Al beisbol de las Grandes Ligas le cuestionaban la denominación de su campeonato al que todo el mundo ha conocido, llamado y disfrutado como Serie Mundial.
Pioneros, fundadores y promotores, los estadunidenses creían que el mejor, el único, el auténtico y el original beisbol solo podía jugarse en Fenway, el Wrigley, las calles de Brooklyn, los campos de Jersey y los parques del Bronx. Pero el querido beisbol que nunca fue colonialista, ni imperialista, abrazó al inmigrante desde Ellis Island a orillas del Hudson hasta China Town en la costa del Pacífico, acompañó al soldado que lo jugaba, viajó en el portafolio del vendedor que lo presumía y se metió en las maletas de las familias que construyeron el sueño americano.

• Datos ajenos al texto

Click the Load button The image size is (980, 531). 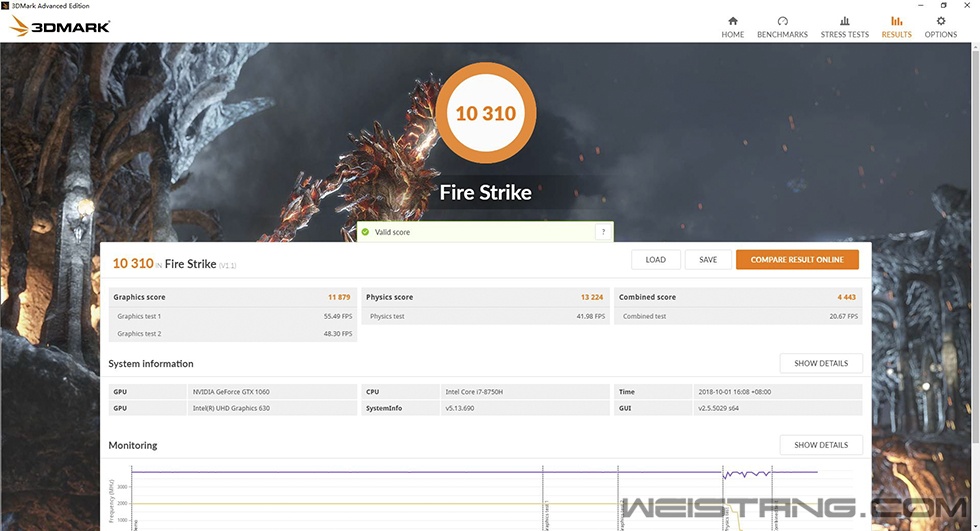pos(655,260)
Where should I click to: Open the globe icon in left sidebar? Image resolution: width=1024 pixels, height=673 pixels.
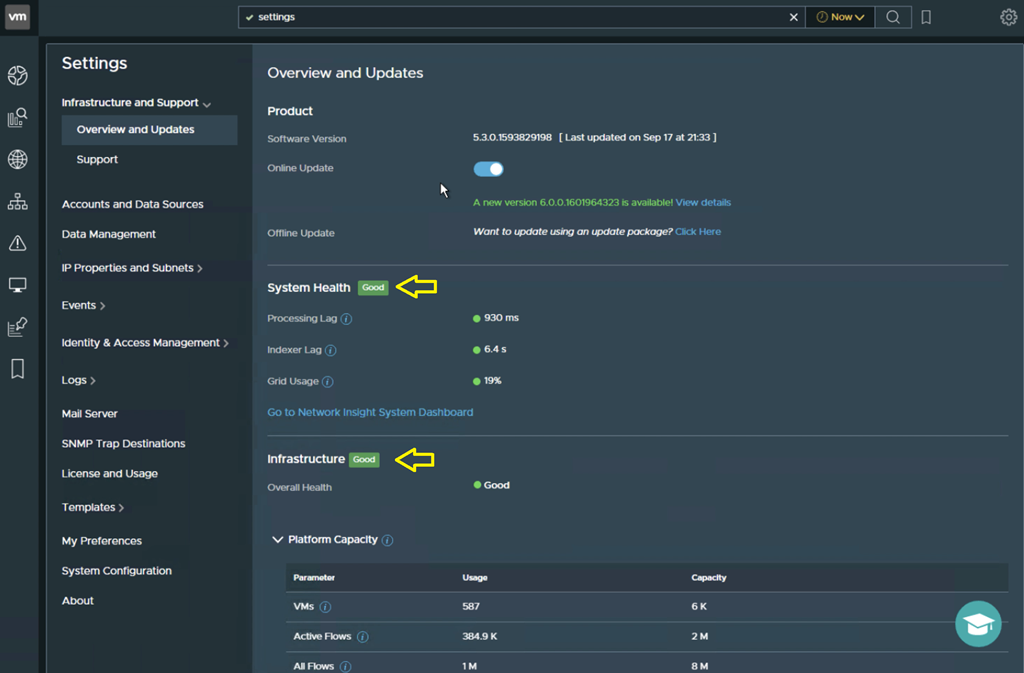pos(17,160)
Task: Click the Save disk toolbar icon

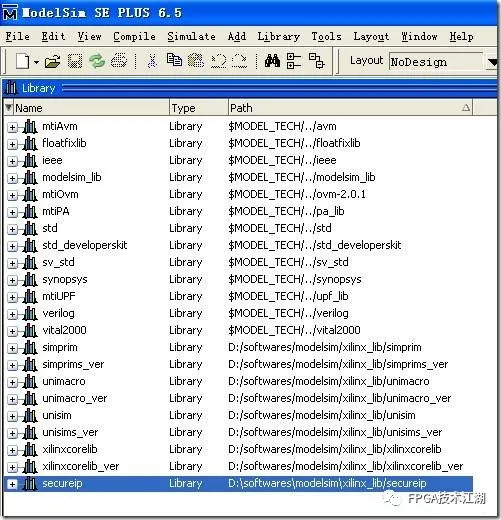Action: [75, 62]
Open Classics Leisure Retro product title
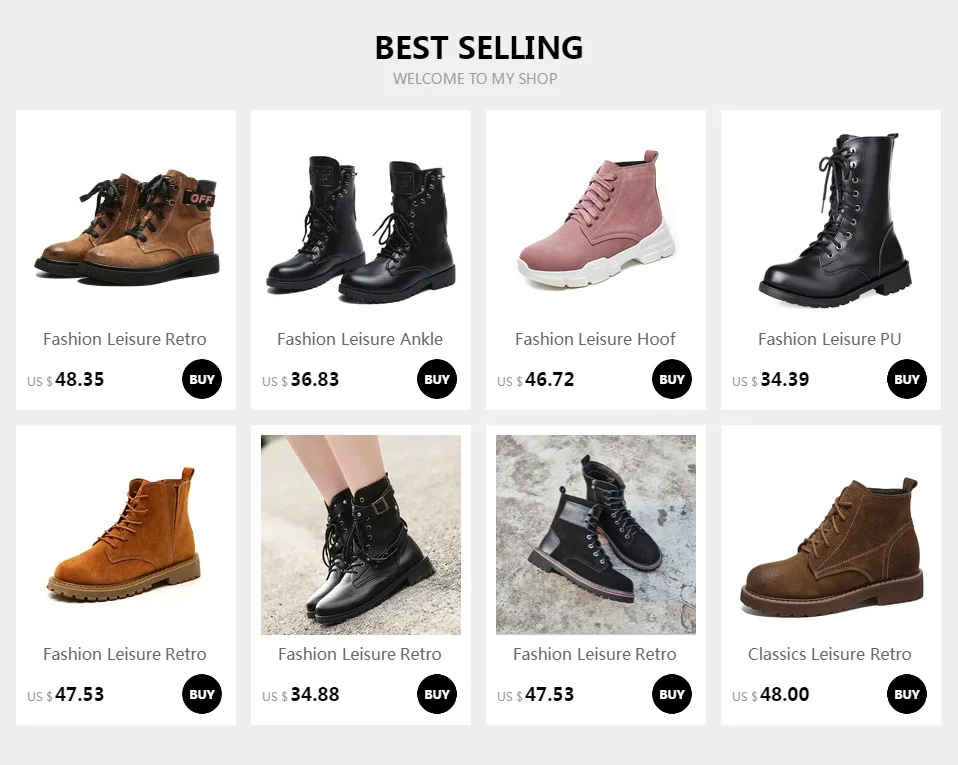The image size is (958, 765). tap(830, 654)
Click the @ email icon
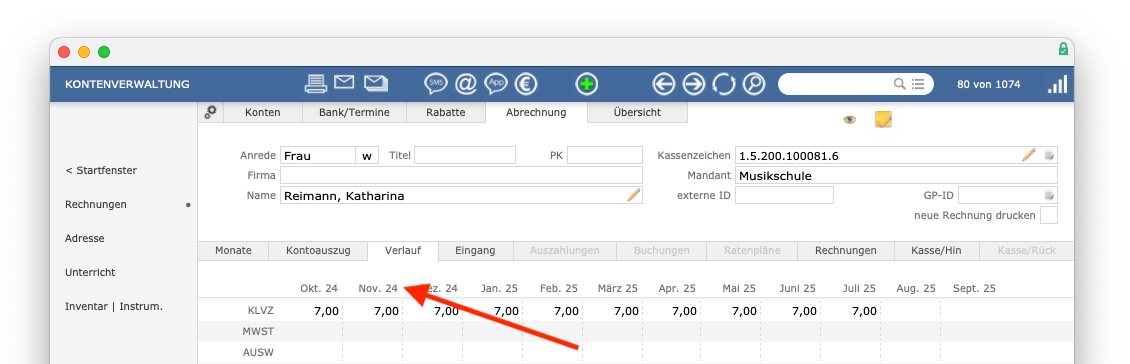The height and width of the screenshot is (364, 1130). 466,84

De pronto, el gran pasatiempo de los Estados Unidos, un símbolo cultural, se había esparcido por islas, litorales, cordilleras y praderas en Asia, el Caribe, México, Sudamérica y Canadá. Su zona mundial de influencia, muy marcada, marcó también el ritmo y progreso de un juego que poco a poco dejó de ser patrimonio exclusivo de los estadunidenses, para convertirse en una herencia común.
El juego de pelota, como cariñosamente le llamaron en las cálidas costas latinoamericanas, ha sido uno de los lazos más sinceros y afectuosos que los Estados Unidos han extendido con dominicanos, venezolanos, puertorriqueños, cubanos, mexicanos, canadienses, colombianos, panameños, japoneses o coreanos.
Aunque tardaron en comportarse como una organización mundial, las Grandes Ligas reconocieron las profundas raíces que su deporte echó por el mundo apoyando un evento que puede convertirse en uno de los grandes movimientos deportivos del siglo: El Clásico Mundial de Beisbol 2023 que arrancó esta semana en Taichung, Taiwán, y cerrará el 21 de marzo en Miami, Florida, con la participación de 20 selecciones nacionales y cientos de ligamayoristas, es una de las grandes noticias del deporte.